Ils craignaient quoi, au juste, avant ? Que je m’enfuie ? Vers où, de toute façon ?

 Ils débouchèrent dans un immense hangar, occupé par une navette à la forme allongée, couleur bronze, hérissée de tubulures et à peu près de la taille d’un jet privé, sur Terre, mais en beaucoup plus massif.

 Des soldats en uniforme vert et noir montaient la garde, tandis que d’autres vérifiaient des circuits derrière des panneaux ouverts sous la coque. L’air était curieusement piquant. Il y avait du bruit, de l’agitation, des sifflements de vapeur, tant de choses à voir qu’elle ne savait plus où regarder, oubliant temporairement son abattement pour ne garder que la stupéfaction.

 Le soldat la conduisit directement vers une grande rampe qui se noyait dans les entrailles du vaisseau. Drapé dans sa cape, l’énigmatique Seigé se trouvait déjà là, conférant dans le couloir avec un homme vêtu lui aussi de vert et noir. Celui qu’il fallait bien appeler son nouvel employeur tourna la tête en sa direction et fit un bref signe à son escorte, qui la guida alors, par un escalier étroit, jusqu’à l’étage supérieur, qui ne ressemblait en rien à ce qu’elle aurait imaginé.

 Elle s’était attendue aux lignes épurées, au design fonctionnel qu’on pouvait trouver dans un avion, un jet privé, ou encore dans les images aseptisées des vaisseaux spatiaux de science-fiction qu’elle connaissait. Mais si l’idée générale restait la même – de part et d’autre d’une large allée centrale, plusieurs sièges capitonnés étaient disposés en face à face, entre deux longues baies ovales qui donnaient sur l’activité fourmillante du hangar – le style en était totalement différent.

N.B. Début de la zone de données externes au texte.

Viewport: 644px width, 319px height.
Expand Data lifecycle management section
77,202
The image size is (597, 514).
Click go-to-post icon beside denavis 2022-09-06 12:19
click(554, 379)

 Ici, la couleur bronze dominait. Les sièges recouverts de velours vert étaient si profonds qu’ils en paraissaient noirs. Les murs et le plafond incurvés, réhaussés de moulures et de gravures, donnaient davantage l’impression de se retrouver dans le Nautilus que sur l’Enterprise.

 Le soldat lui indiqua un fauteuil, lui fit signe de s’asseoir et lui boucla aussitôt son harnais. Puis il tourna les talons et disparut avant qu’elle n’ait eu le réflexe de le remercier.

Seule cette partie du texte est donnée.